At time point Q1, the pixel group A is in the process of switching its frame display from the pattern of frame F0 to the pattern of frame F3. Thus, at this point neither the pattern of frame F0 nor the pattern of frame F3 is displayed by the pixel group A in a visibly recognizable manner. It is noted that the pixel group C is also in the process of switching its frame display from the pattern of frame F0 to the pattern of frame F2 at time point Q1. Thus, neither the pattern of frame F0 nor the pattern of frame F2 is displayed by the pixel group C in a visibly recognizable manner.

On the other hand, at time point Q1, display switching operations for switching the frame display of the pixel group B from the pattern of frame F0 to the pattern of frame F1 are completed so that the pattern of frame F1 is displayed by the pixel group B in a visibly recognizable manner.

Thus, at time point Q1, the pattern of frame F1 is displayed on the display unit 410A in a visibly recognizable manner. In other words, the display switching operations for switching the frame display of the display unit 410A from the pattern of the initial frame F0 to the pattern of the next frame F1 are completed at time point Q1. It is noted that the display switching time for switching the frame display from the pattern of frame F0 to the pattern of frame F1 is denoted by T2a in FIG. 13. Also, it is noted that a residual image resulting from the display switching operations of the pixel groups A and C may be displayed in the background of the frame display of frame F1 that is displayed by the pixel group B of the display unit 410A; however, such a residual image may not constitute a substantial factor hampering the visibility of the frame display of frame F1.

In the following, the display status of the display unit 410A at time point Q2 is described.

At time point Q2, the pixel group A is in the process of switching its frame display from the pattern of frame F0 to the pattern of frame F3. Thus, neither frame F0 nor frame F3 is displayed by the pixel group A in a visibly recognizable manner. Also, at time point Q2, the pixel group B is in the process of switching its frame display from the pattern of frame F1 to the pattern of frame F4. Thus, neither frame F1 nor frame F4 is displayed by the pixel group B in a visibly recognizable manner.

On the other hand, at time point Q2, display switching operations for switching the frame display of the pixel group C from the pattern of frame F0 to the pattern of frame F2 are completed so that the pattern of frame F2 is displayed by the pixel group C in a visibly recognizable manner.

Thus, at time point Q2, the pattern of frame F2 is displayed on the display unit 410A in a visibly recognizable manner. In other words, display switching operations for switching the frame display of the display unit 410A from the pattern of frame F1 to the pattern of frame F2 are completed at time point Q2. It is noted that the display switching time for switching the frame display from frame F1 to frame F2 is denoted by T2b in FIG. 13.

In the following, the display status of the display unit 410A at time point Q3 is described.

At time point Q3, the pixel group B is in the process of switching its frame display from the pattern of frame F1 to the pattern of frame F4. Thus, at this point, neither frame F1 nor frame F4 is displayed by the pixel group B in a visibly recognizable manner. Also, at time point Q3, the pixel group C is in the process of switching its frame display from the pattern of frame F2 to the pattern of frame F5. Thus, at this point, neither frame F2 nor frame F5 is displayed by the pixel group C in a visibly recognizable manner.

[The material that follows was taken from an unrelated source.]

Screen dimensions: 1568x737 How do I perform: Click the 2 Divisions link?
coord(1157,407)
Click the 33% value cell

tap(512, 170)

On the other hand, at time point Q3, display switching operations for switching the frame display of the pixel group A from the pattern of frame F0 to the pattern of frame F3 are completed so that the pattern of frame F3 is displayed by the pixel group A in a visibly recognizable manner.

Thus, at time point Q3, the pattern of frame F3 is displayed on the display unit 410A in a visibly recognizable manner. In other words, the display switching operations for switching the frame display of the display unit 410A from the pattern of frame F2 to the pattern of frame F3 are completed at time point Q3.

In the present embodiment, the display switching time T2b is approximately one third of the length of the display switching time T2a. The display switching time T2a is equal to a total of the scanning time and the pixel pattern switching time and corresponds to the display switching time of the display apparatus 100 according to the prior art.

In the display apparatus according to the second embodiment, the display switching time for switching from one frame to another aside from the case of switching from the initial frame to the next frame may be reduced to approximately one third of the length of the display switching time of the display apparatus 100 according to the prior art. In this way, the overall display switching time for the display apparatus of the present embodiment to successively switch plural frames (pages) to display a target frame may be substantially reduced.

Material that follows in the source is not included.